» **Problem details**
Set down, exactly as written, the line containing "The image size is (720, 579)." and all the lines that follow it to the end of the entries below, omitting every picture.

» **Task input**
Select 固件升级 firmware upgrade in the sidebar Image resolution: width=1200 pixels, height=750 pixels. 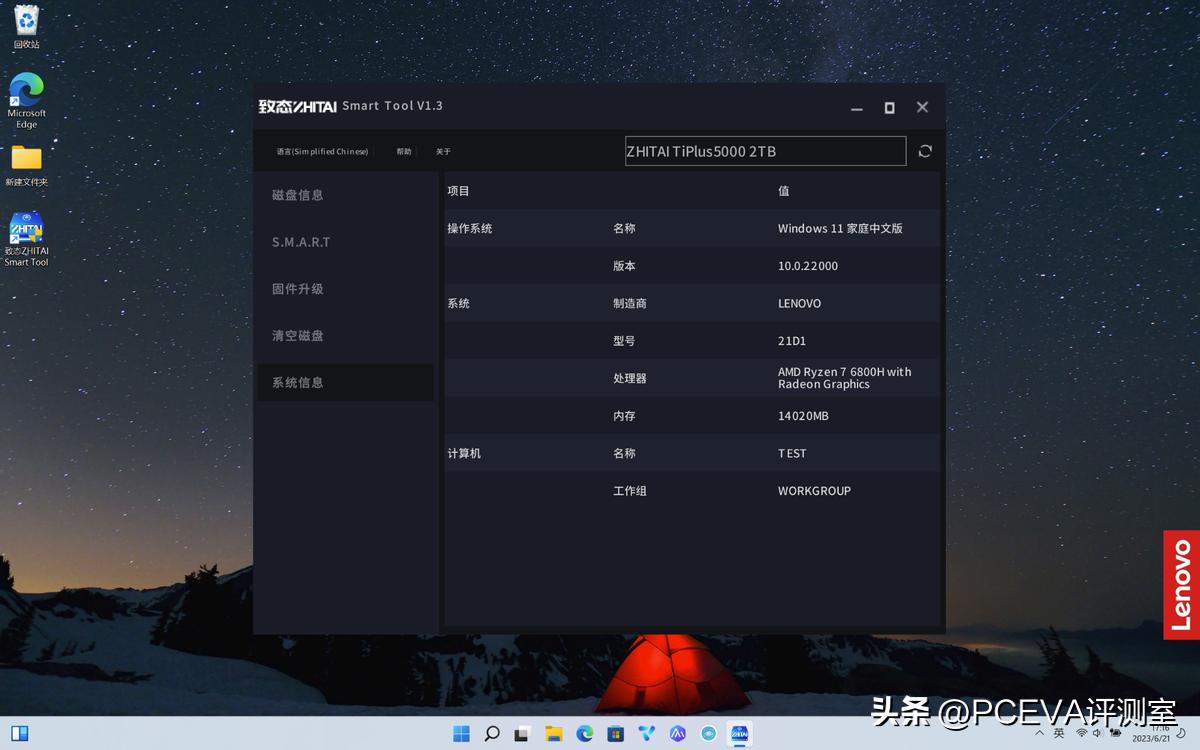297,289
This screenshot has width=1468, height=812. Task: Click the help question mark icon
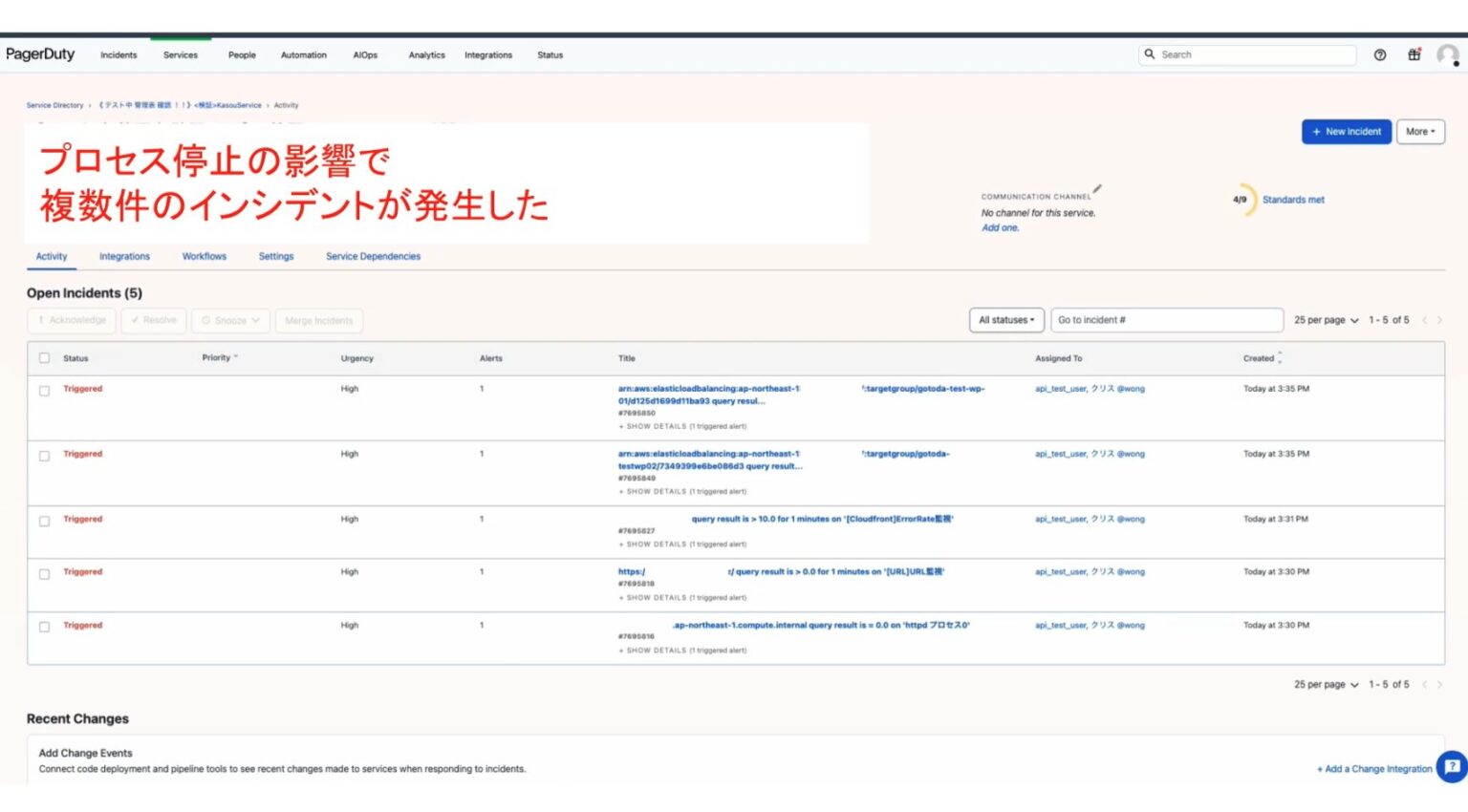pyautogui.click(x=1380, y=54)
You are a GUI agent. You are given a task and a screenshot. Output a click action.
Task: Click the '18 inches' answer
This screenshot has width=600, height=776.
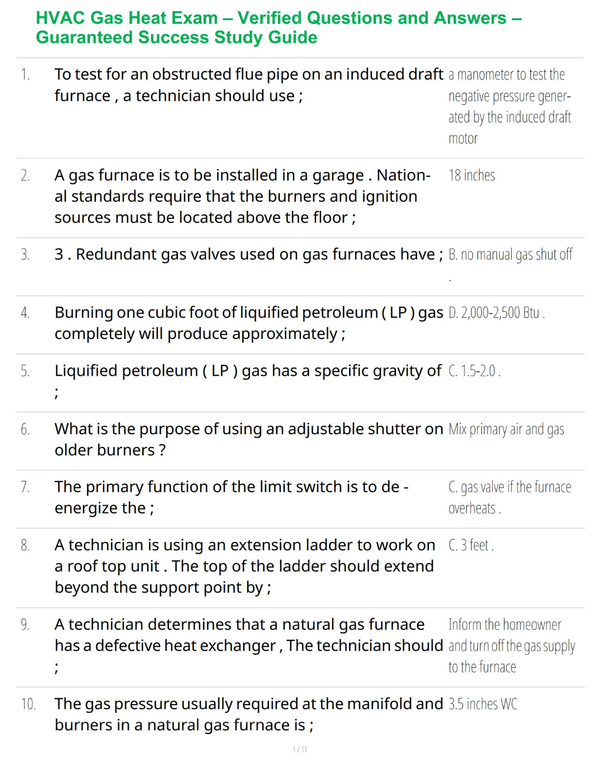click(x=472, y=175)
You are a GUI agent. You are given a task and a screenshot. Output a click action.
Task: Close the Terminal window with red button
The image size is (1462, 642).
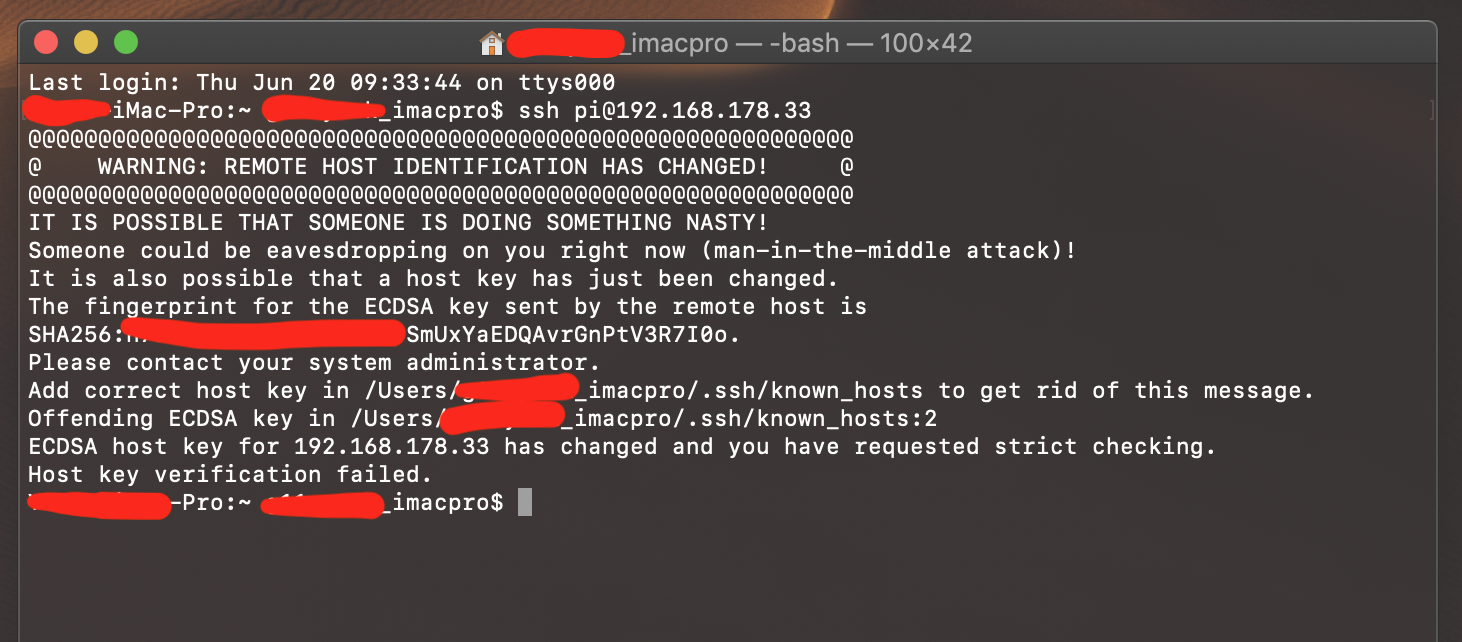[46, 42]
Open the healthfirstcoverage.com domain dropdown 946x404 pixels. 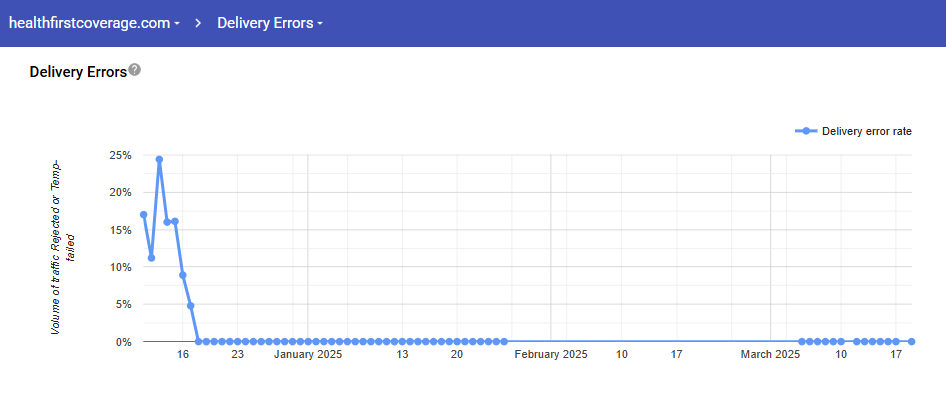click(x=94, y=23)
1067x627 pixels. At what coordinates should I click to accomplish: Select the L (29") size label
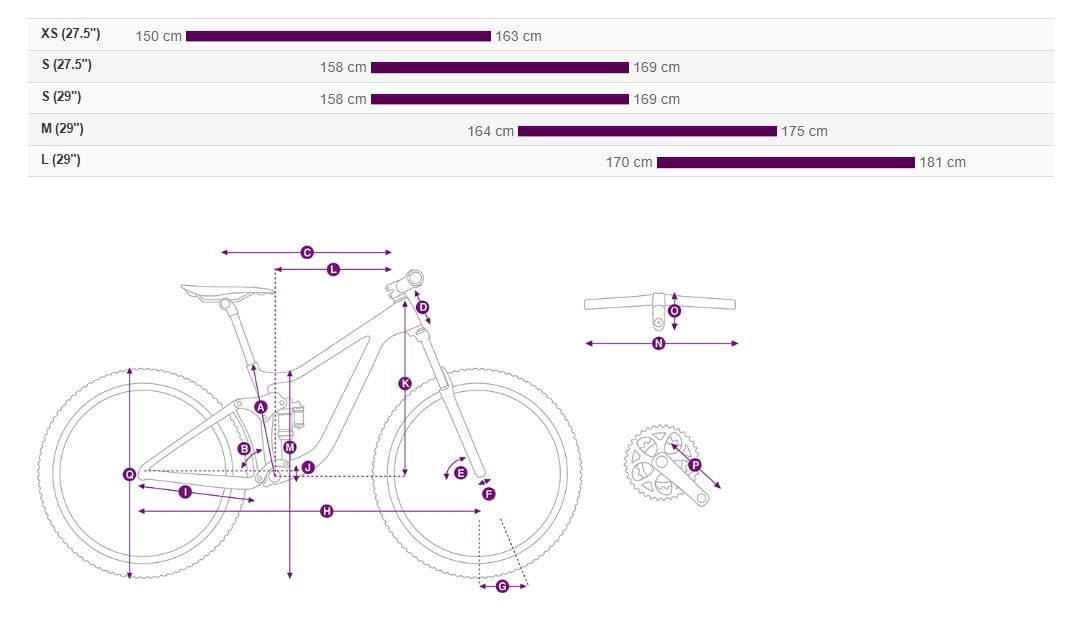(x=60, y=161)
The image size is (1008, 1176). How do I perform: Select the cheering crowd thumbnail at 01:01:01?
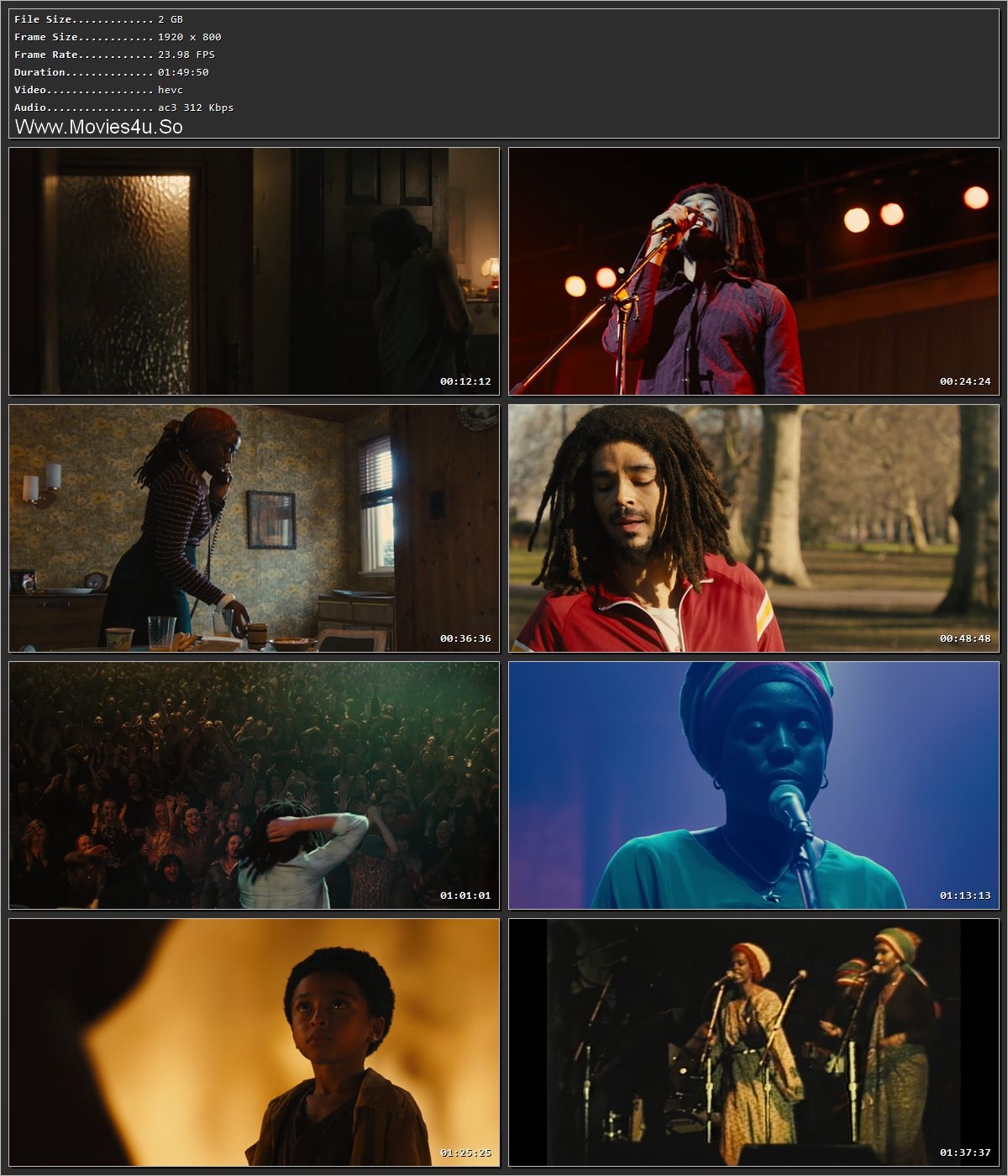tap(252, 788)
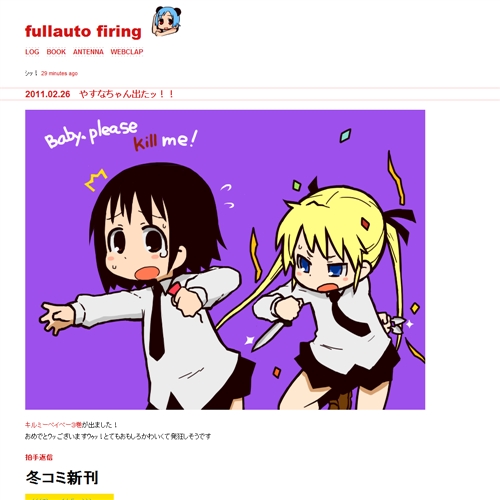Click the purple Kill Me Baby illustration
The width and height of the screenshot is (500, 500).
[x=225, y=260]
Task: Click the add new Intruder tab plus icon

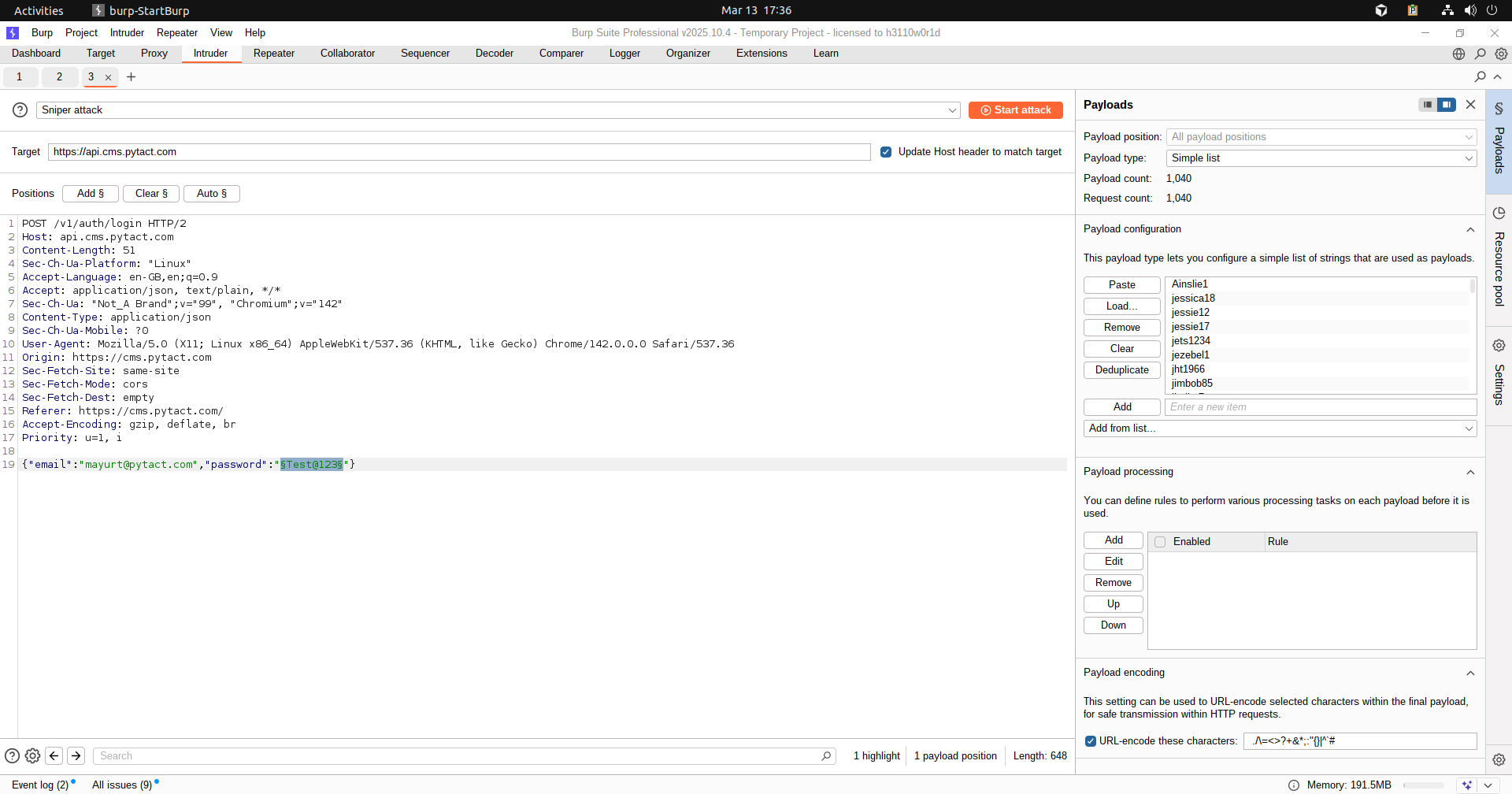Action: (x=132, y=77)
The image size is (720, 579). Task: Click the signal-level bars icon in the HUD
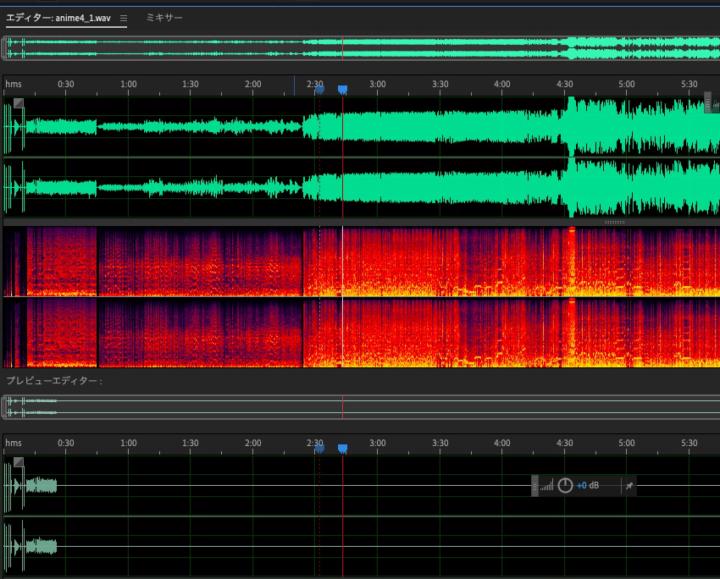point(548,486)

» **Answer to this problem**
The image size is (720, 579). Task: Click the signal-level bars icon in the HUD
point(548,486)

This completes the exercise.